What the task asks:
Recast the records as a Markdown table with columns "Row" and "Line", covering only the lines from the line with "You are a GUI" to the line with "pyautogui.click(x=54, y=302)", inclusive, and leaving out blank lines.

Data excerpts Block Start

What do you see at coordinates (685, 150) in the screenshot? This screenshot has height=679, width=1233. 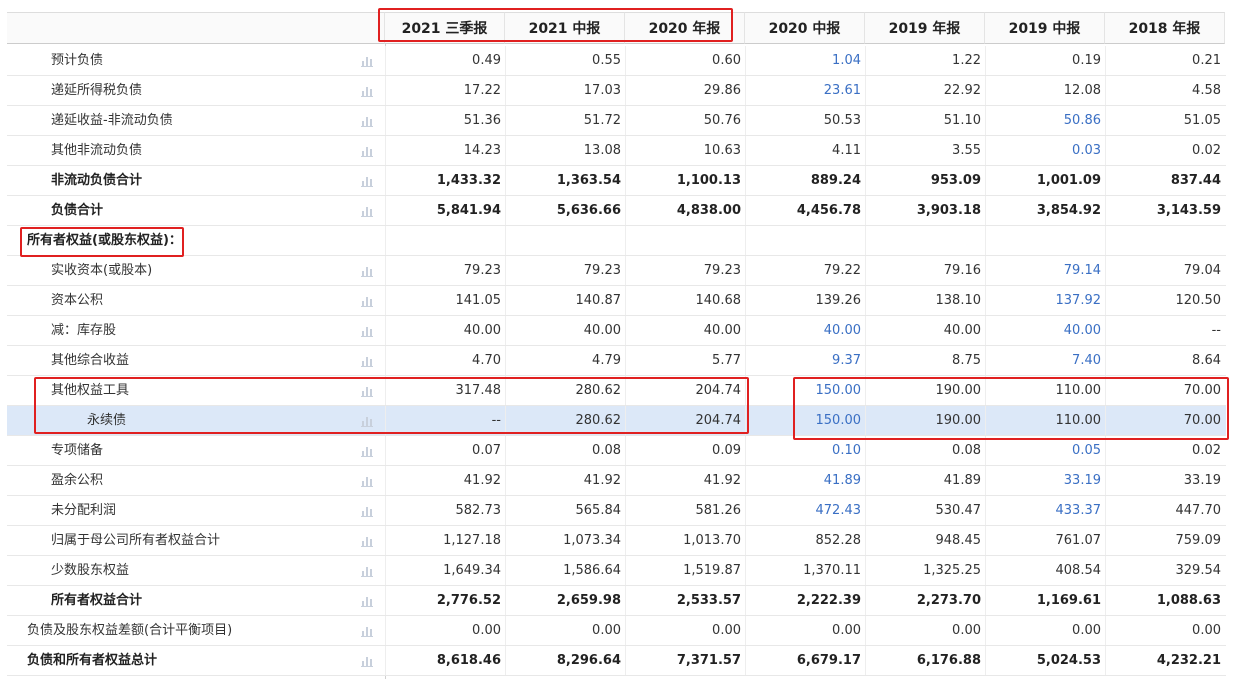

Data excerpts Block End
Data excerpts Block Start

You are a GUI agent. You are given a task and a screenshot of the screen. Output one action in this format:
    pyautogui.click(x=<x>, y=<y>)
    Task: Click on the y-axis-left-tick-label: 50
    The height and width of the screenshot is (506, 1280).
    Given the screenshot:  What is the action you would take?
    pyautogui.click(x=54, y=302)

Data excerpts Block End

Result of the task:
| Row | Line |
|---|---|
| 1 | You are a GUI agent. You are given a task and a screenshot of the screen. Output one action in this format: |
| 2 |     pyautogui.click(x=<x>, y=<y>) |
| 3 |     Task: Click on the y-axis-left-tick-label: 50 |
| 4 |     The height and width of the screenshot is (506, 1280). |
| 5 |     Given the screenshot:  What is the action you would take? |
| 6 |     pyautogui.click(x=54, y=302) |